On Fri, Nov 27, 2015 at 10:36 AM, Greg Stark <stark@mit.edu> wrote:
On Thu, Nov 26, 2015 at 11:26 PM, Alvaro Herrera <alvherre@2ndquadrant.com> wrote: > I don't think that's going to be anything but unwelcome noise. What > would they do if they became aware of the issue? They could switch > providers, but that only works for so long. As soon as Gmail switches > to p=reject, we've lost. We got away with doing it for Yahoo because > there's not a lot of people using that -- not on these lists anyway.
On further thought I think Gmail going p=reject is the wrong thing to worry about. The thing we need to check is how major mail providers like Gmail and Yahoo handle SPF failures *today*. There are plenty of domains we probably don't want to miss emails from that *already* have p=reject. For example if a Google employee mails us from @google.com [*] today that domain has p=reject so will everyone reading the list on Gmail or Yahoo miss the email? I bet other major companies have p=reject on their corporate domains as well.

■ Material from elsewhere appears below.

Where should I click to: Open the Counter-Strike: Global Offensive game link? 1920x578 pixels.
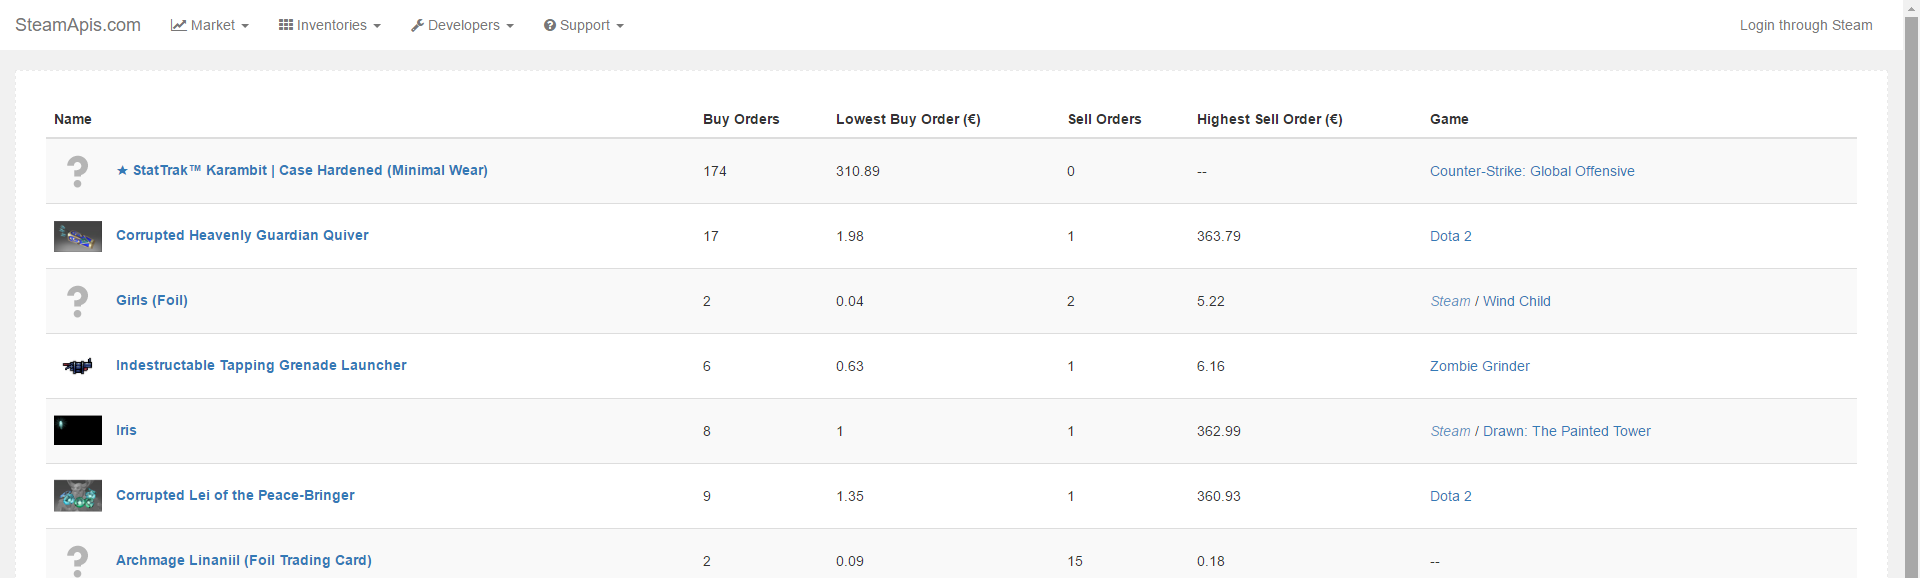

Google doesn't actually reject, but it increases the likelyhood of it hitting spam significantly. However, they put a fairly low value on the SPF records. In my experience, it seems they put a much higher value on DKIM (failed or not).
Of course, Google also only actually *supports* email if both sender and receiver is on gmail. Anything else is "we hope it works". (Yes, I have official responses from google paid support saying they only support scenarios where both sender and receiver is on gmail)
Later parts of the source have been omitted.